Numpy Enhancement Proposal: group_by functionality

classic Classic list List threaded Threaded
8 messages Options
Reply | Threaded
Open this post in threaded view
|

Numpy Enhancement Proposal: group_by functionality

Eelco Hoogendoorn


Hi all,

Please critique my draft exploring the possibilities of adding group_by support to numpy:

In nearly ever project I work on, I require group_by functionality of some sort. There are other libraries that provide this kind of functionality, such as pandas for instance, but I will try to make the case here that numpy ought to have a solid core of group_by functionality. Primarily, one may argue that the concept of grouping values by a key is far more general than a pandas dataframe. In particular, one often needs a simple one-line transient association between some keys and values, and trying to wrangle your problem into the more permanent and specialized datastructure that a dataframe is, is simply not called for.

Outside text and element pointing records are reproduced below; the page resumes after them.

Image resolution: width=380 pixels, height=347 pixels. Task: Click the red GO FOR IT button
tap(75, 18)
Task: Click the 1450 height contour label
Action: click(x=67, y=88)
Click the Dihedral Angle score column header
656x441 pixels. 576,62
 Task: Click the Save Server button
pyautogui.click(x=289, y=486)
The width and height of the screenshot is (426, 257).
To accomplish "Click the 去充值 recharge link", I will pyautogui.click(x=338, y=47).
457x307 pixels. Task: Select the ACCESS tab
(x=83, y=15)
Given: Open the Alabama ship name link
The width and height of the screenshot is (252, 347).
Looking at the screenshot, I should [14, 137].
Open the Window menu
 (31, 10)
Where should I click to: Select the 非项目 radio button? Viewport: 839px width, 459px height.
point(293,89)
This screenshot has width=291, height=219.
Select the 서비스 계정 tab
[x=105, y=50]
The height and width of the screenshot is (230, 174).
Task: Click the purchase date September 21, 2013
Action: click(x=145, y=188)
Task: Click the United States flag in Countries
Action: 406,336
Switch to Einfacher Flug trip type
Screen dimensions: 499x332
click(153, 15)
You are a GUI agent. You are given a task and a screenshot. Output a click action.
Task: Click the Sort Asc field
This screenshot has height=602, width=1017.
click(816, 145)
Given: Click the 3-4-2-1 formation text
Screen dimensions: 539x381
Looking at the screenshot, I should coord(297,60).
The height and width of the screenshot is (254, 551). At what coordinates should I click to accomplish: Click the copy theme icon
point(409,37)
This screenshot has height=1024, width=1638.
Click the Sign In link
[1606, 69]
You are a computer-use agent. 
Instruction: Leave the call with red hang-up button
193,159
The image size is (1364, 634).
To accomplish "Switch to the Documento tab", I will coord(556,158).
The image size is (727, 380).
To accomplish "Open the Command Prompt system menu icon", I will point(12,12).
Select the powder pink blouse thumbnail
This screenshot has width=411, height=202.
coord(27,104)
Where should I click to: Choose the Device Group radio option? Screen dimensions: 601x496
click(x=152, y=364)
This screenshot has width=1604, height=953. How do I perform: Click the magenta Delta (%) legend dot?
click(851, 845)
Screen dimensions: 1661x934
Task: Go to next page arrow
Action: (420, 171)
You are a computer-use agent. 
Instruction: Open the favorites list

As a simple compact example:
key1 = list('abaabb')
key2 = np.random.randint(0,2,(6,2))
values = np.random.rand(6,3)
print group_by((key1, key2)).median(values)
Points of note; we can group by arbitrary combinations of keys, and subarrays can also act as keys. group_by has a rich set of reduction functionality, which performs efficient per-group reductions, as well as various ways to split your values per group.
 
Also, the code here has a lot of overlap with np.unique and related arraysetops. functions like np.unique are easily reimplemented using the groundwork laid out here, and also may be extended to benefit from the generalizations made, allowing for a wider variety of objects to have their unique values taken; note the axis keyword here, meaning that what is unique here are the images found along the first axis; not the elements of shuffled.
#create a stack of images 
images = np.random.rand(4,64,64)
 #shuffle the images; this is a giant mess now; how to find all the original ones?
 shuffled = images[np.random.randint(0,4,200)]
 #there you go
 print unique(shuffled, axis=0)
Some more examples and unit tests can be found at the end of the module.
 
Id love to hear your feedback on this. Specifically:
  • Do you agree numpy would benefit from group_by functionality?
  • Do you have suggestions for further generalizations/extensions?
  • Any commentary on design decisions / implementation? 
Regards,
Eelco Hoogendoorn

_______________________________________________
NumPy-Discussion mailing list
[hidden email]
http://mail.scipy.org/mailman/listinfo/numpy-discussion
Reply | Threaded
Open this post in threaded view
|

Re: Numpy Enhancement Proposal: group_by functionality

Stéfan van der Walt
Hi Eelco

On Sun, 26 Jan 2014 12:20:04 +0100, Eelco Hoogendoorn wrote:
> key1 = list('abaabb')
> key2 = np.random.randint(0,2,(6,2))
> values = np.random.rand(6,3)
> print group_by((key1, key2)).median(values)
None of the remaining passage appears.